Jon Skeet's / Timwi's solutions are the way to go.

For fun, here's a LINQ query that does the job (very inefficiently):

var sequences = input.Distinct()                      .GroupBy(num => Enumerable.Range(num, int.MaxValue - num + 1)                                                .TakeWhile(input.Contains)                                                .Last())  //use the last member of the consecutive sequence as the key                      .Where(seq => seq.Count() >= 3)                      .Select(seq => seq.OrderBy(num => num)); // not necessary unless ordering is desirable inside each sequence. 
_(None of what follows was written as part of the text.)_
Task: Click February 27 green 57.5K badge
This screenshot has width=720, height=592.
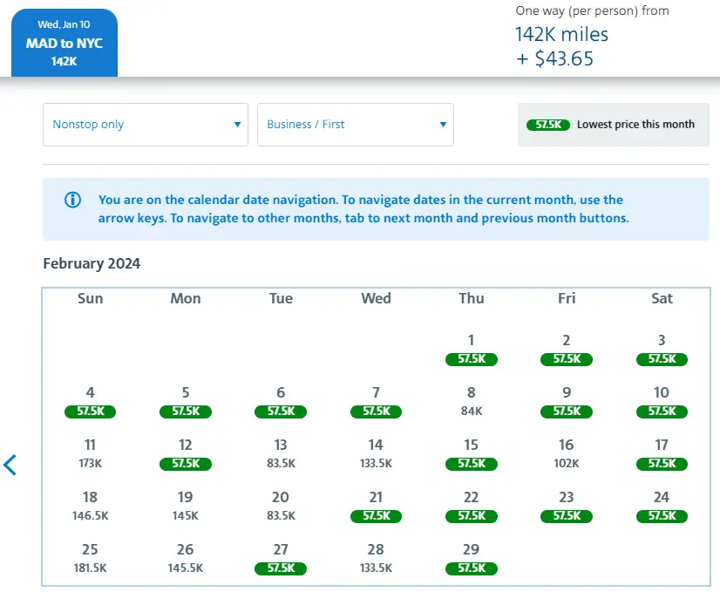Action: (x=281, y=568)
The query's performance can be improved slightly by loading the input into a HashSet (to improve Contains), but that will still not produce a solution that is anywhere close to efficient.

The only bug I am aware of is the possibility of an arithmetic overflow if the sequence contains negative numbers of large magnitude (we cannot represent the count parameter for Range). This would be easy to fix with a custom static IEnumerable<int> To(this int start, int end) extension-method. If anyone can think of any other simple technique of dodging the overflow, please let me know.

EDIT: Here's a slightly more verbose (but equally inefficient) variant without the overflow issue.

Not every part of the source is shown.